→ Work item
A verbatim copy of the line containing "Xem lớp mới (829, 947)" and all lines after it, up to and including the final line of the records, is the only acceptable output.

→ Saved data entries
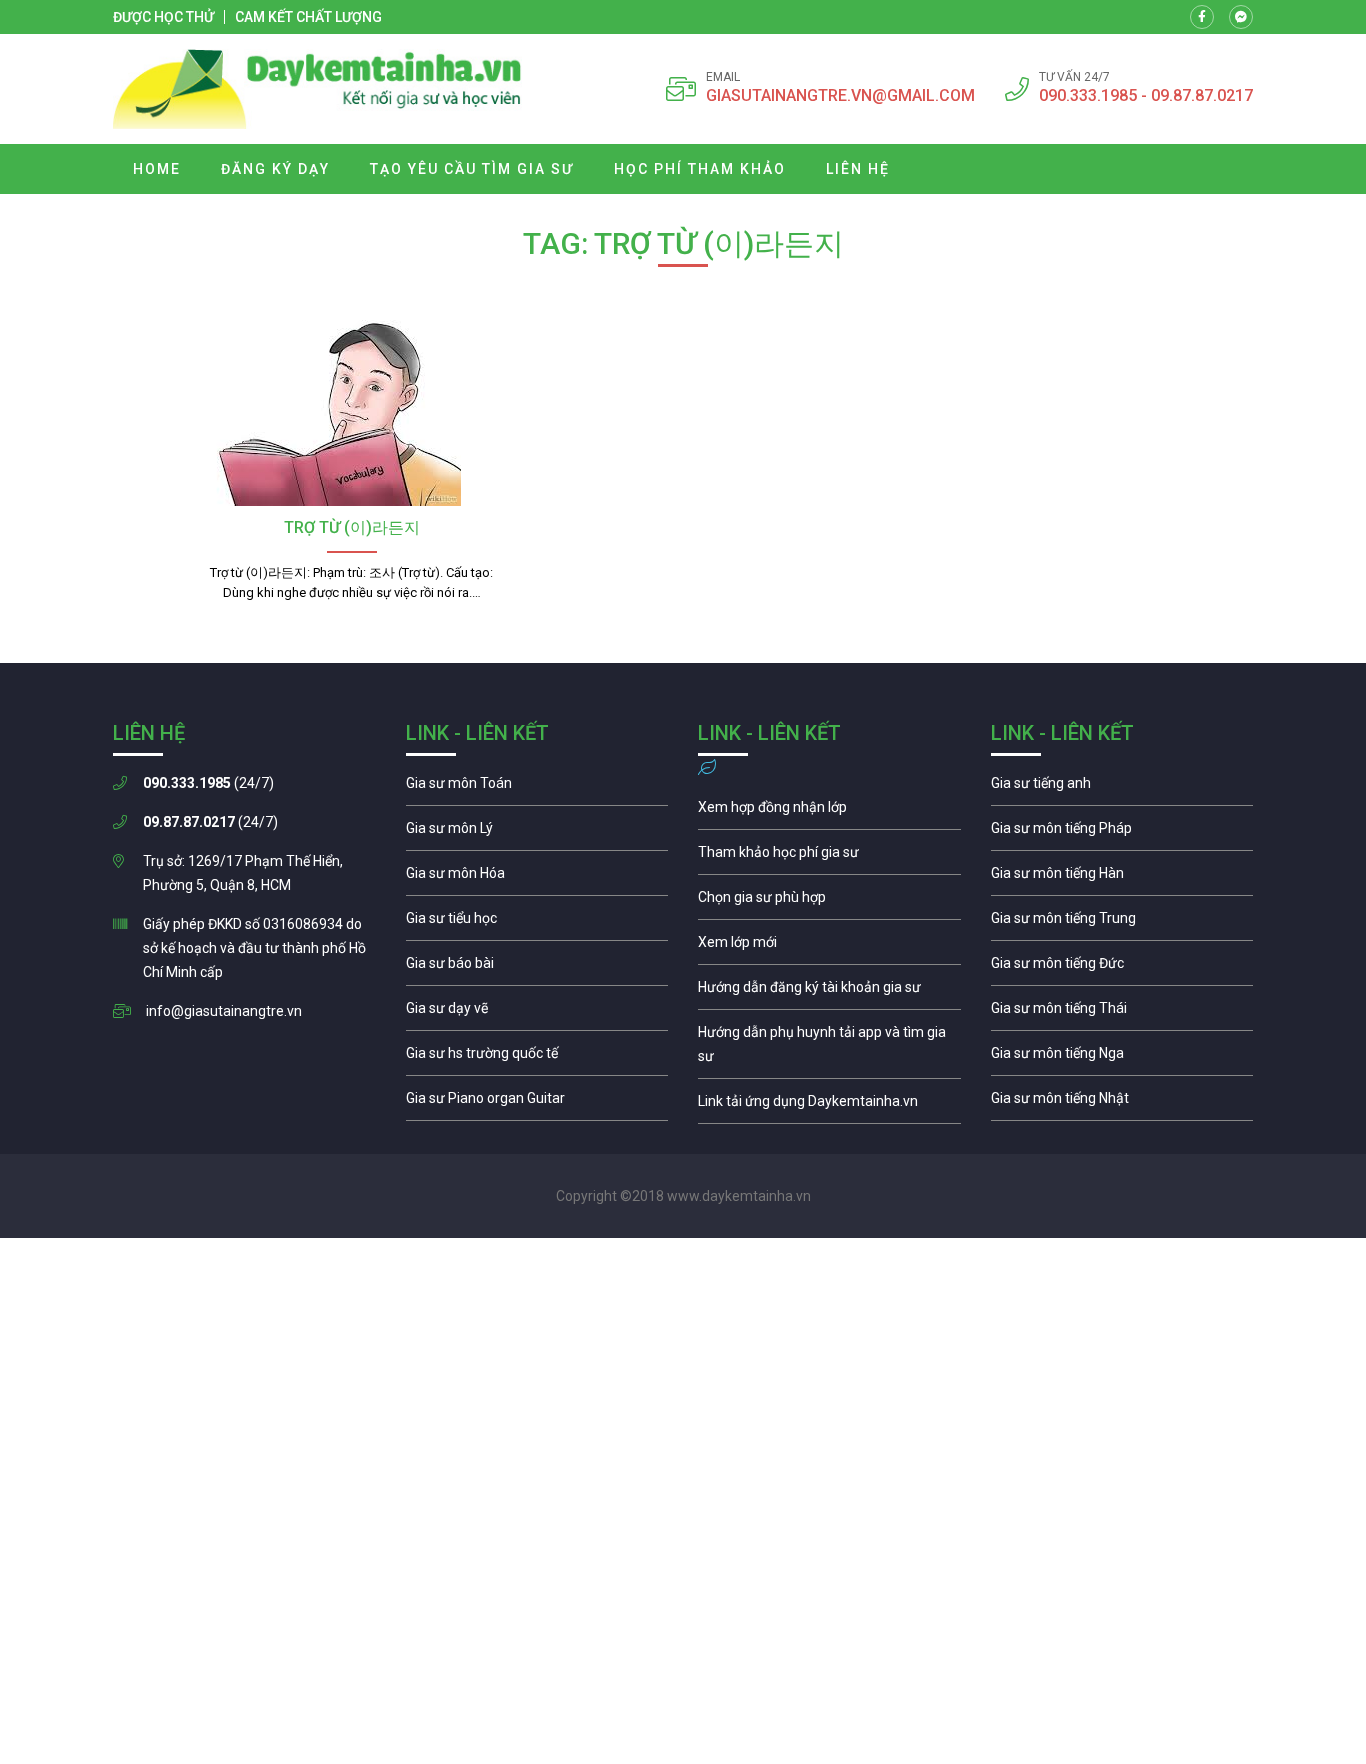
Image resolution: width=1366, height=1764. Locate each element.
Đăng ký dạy (275, 169)
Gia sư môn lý (537, 833)
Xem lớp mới (829, 947)
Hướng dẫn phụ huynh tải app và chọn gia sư (829, 1049)
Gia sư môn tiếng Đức (1122, 968)
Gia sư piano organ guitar (537, 1103)
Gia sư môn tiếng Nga (829, 1106)
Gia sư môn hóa (537, 878)
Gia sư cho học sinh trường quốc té (537, 1058)
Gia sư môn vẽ (537, 1013)
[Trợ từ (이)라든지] (351, 409)
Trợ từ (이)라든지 (352, 527)
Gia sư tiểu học (537, 923)
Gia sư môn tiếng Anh (1122, 788)
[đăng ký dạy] (317, 89)
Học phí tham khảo (700, 169)
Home (157, 169)
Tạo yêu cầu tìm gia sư (472, 169)
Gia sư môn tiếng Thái (1122, 1013)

→ Output for this task
Xem lớp mới (829, 947)
Hướng dẫn phụ huynh tải app và chọn gia sư (829, 1049)
Gia sư môn tiếng Đức (1122, 968)
Gia sư piano organ guitar (537, 1103)
Gia sư môn tiếng Nga (829, 1106)
Gia sư môn hóa (537, 878)
Gia sư cho học sinh trường quốc té (537, 1058)
Gia sư môn vẽ (537, 1013)
[Trợ từ (이)라든지] (351, 409)
Trợ từ (이)라든지 (352, 527)
Gia sư tiểu học (537, 923)
Gia sư môn tiếng Anh (1122, 788)
[đăng ký dạy] (317, 89)
Học phí tham khảo (700, 169)
Home (157, 169)
Tạo yêu cầu tìm gia sư (472, 169)
Gia sư môn tiếng Thái (1122, 1013)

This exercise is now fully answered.